Brasília – O ministro do Supremo Tribunal Federal (STF) André Mendonça suspendeu por 90 dias a aplicação de sanções previstas nas recentes alterações da Norma Regulamentadora nº 1 (NR-1) do Ministério do Trabalho e Emprego (MTE), que obrigam as empresas a gerir riscos psicossociais ligados ao ambiente laboral.
A decisão liminar, assinada nesta quinta-feira (25 de junho de 2026), aponta a “ausência de critérios objetivos” na norma para orientar empregadores sobre condutas aceitáveis, o que, segundo o magistrado, inviabiliza saber quais práticas podem ser alvo de autuação.
Audiências públicas e revisão do texto
Mendonça determinou que o Núcleo de Solução Consensual de Conflitos (Nusol) do STF realize audiências de conciliação dentro de 90 dias.

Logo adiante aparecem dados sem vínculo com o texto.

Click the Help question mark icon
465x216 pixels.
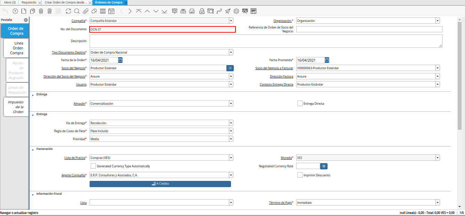pos(15,11)

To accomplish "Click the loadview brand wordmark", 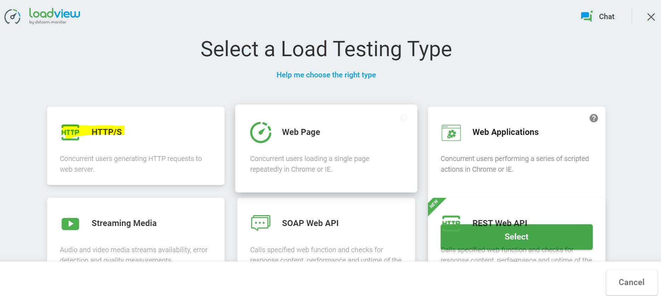I will point(54,14).
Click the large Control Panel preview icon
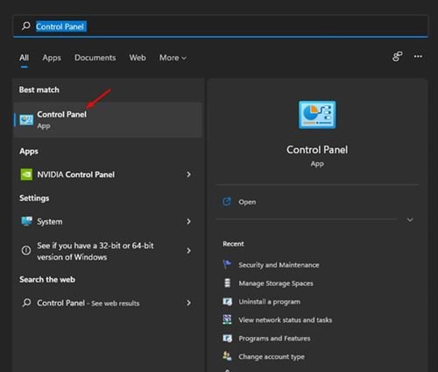This screenshot has width=438, height=372. 317,115
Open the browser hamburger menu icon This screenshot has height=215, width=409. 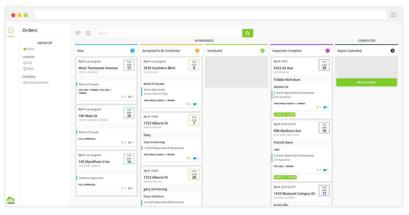(x=393, y=15)

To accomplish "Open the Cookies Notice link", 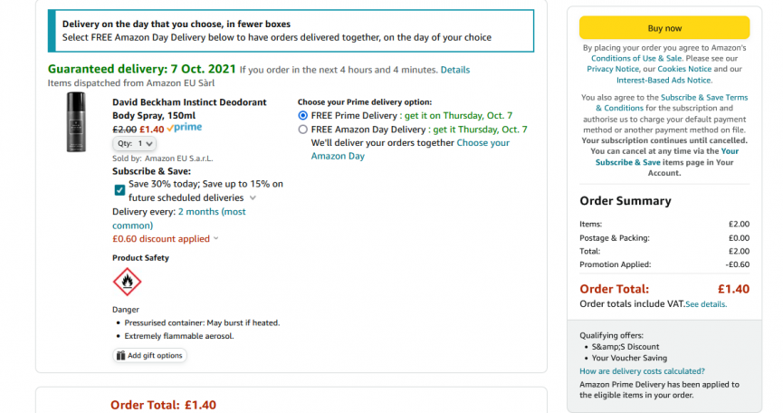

O objetivo é ajustar os dispositivos relativos às punições, garantindo maior objetividade e segurança jurídica antes de eventual aplicação coercitiva.
O plenário do Supremo analisará a medida cautelar em sessão virtual marcada para 7 de agosto. Até lá, o governo poderá emitir recomendações e orientações às empresas, mas está impedido de lavrar autos de infração baseados nos novos trechos da NR-1. A liminar não afeta fiscalizações fundamentadas em outras normas que também protegem a saúde mental do trabalhador.
Alterações feitas em 2024
Em agosto de 2024, o ministro do Trabalho, Luiz Marinho, editou portaria que inseriu os riscos psicossociais no rol de fatores a serem controlados pelo Programa de Gerenciamento de Riscos (PGR) previsto na NR-1. O texto passou a exigir que as organizações selecionem “ferramentas e técnicas de avaliação” apropriadas para esse tipo de risco.
Imagem: Luiz Silveira
Para Mendonça, a falta de definição clara sobre o que constitui fator de risco psicossocial, bem como a ausência de parâmetros para considerar adequadas as ferramentas de avaliação, pode abrir espaço para punições arbitrárias.
Instituída em 1978, a NR-1 regulamenta dispositivos da Consolidação das Leis do Trabalho (CLT) relativos à segurança e à medicina do trabalho. As mudanças de 2024 expandiram seu alcance para incluir aspectos de saúde mental no ambiente corporativo.